The certification of the petition was approved unanimously at the commissioner’s regular meeting Thursday morning.

Commissioner Lenny Eliason said the Athens County Board of Elections still has the right to appeal a decision by Athens County Court of Common Pleas Judge George McCarthy on July 15 which allowed the petition to go onto the ballot. The board had previously rejected the petition, leading to an appeal by the Athens County Bill of Right Committee, creators of the ballot measure.

The committee had filed an initiative petition with the Board of Elections on June 24, to be placed on the November ballot. Athens County Prosecutor Keller Blackburn requested an opinion from the Ohio Attorney General’s Office in reference to the petition, but recommended that the board allow the petition onto the ballot, so voters could decide on the measure.

After Thursday’s commissioners meeting, Eliason said he views the charter as “problematic” for several reasons. He said the charter form of government “takes away the eminent domain powers, which is a problem for certain situations in the county.”

“The fact that you are going to take away businesses by banning hydraulic fracturing disposal, that is a problem as well,” Eliason said.
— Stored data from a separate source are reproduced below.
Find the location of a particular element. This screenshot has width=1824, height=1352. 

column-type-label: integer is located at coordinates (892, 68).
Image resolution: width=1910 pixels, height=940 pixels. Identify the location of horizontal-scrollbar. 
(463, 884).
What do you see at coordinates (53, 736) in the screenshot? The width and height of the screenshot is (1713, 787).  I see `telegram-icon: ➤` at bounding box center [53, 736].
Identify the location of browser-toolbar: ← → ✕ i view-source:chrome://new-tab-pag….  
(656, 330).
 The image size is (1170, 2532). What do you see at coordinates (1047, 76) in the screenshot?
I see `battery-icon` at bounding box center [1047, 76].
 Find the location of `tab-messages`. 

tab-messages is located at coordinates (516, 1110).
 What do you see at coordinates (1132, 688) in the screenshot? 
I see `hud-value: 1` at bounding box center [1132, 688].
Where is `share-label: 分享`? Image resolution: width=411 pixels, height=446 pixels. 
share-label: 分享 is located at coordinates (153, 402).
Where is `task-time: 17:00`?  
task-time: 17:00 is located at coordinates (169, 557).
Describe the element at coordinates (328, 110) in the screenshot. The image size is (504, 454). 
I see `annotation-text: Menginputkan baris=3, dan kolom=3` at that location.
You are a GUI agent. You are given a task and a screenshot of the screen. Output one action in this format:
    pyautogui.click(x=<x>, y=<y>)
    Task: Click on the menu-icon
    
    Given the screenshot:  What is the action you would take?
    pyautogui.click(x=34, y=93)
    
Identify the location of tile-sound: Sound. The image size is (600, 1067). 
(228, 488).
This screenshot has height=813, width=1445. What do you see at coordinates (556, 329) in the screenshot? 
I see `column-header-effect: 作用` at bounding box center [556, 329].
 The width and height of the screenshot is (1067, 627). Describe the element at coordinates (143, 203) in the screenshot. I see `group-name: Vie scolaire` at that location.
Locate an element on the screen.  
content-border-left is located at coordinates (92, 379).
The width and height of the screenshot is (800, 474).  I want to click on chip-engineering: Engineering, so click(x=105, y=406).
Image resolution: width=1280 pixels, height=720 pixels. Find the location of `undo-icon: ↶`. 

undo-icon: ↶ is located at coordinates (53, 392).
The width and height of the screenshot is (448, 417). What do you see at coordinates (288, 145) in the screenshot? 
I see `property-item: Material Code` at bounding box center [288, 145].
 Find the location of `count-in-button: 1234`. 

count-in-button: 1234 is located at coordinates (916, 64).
If the charter government is approved by voters, the county commissioners become a legislative body, according to Eliason. It has the right to make laws, regulations, and ordinances like city council without voters’ opinion.

The commissioner said, in his opinion, the charter government “is not the proper way to go about regulating what people want to regulate.”

“But, if people decide that’s what they want to do,” Eliason said. “That’s what we are gonna live with.”

Board of Elections Deputy Director Penny Brooks said an Aug. 4 meeting to decide on the appeal of the court decision will go on as planned. The board has 30 days from the date of the court’s decision to appeal.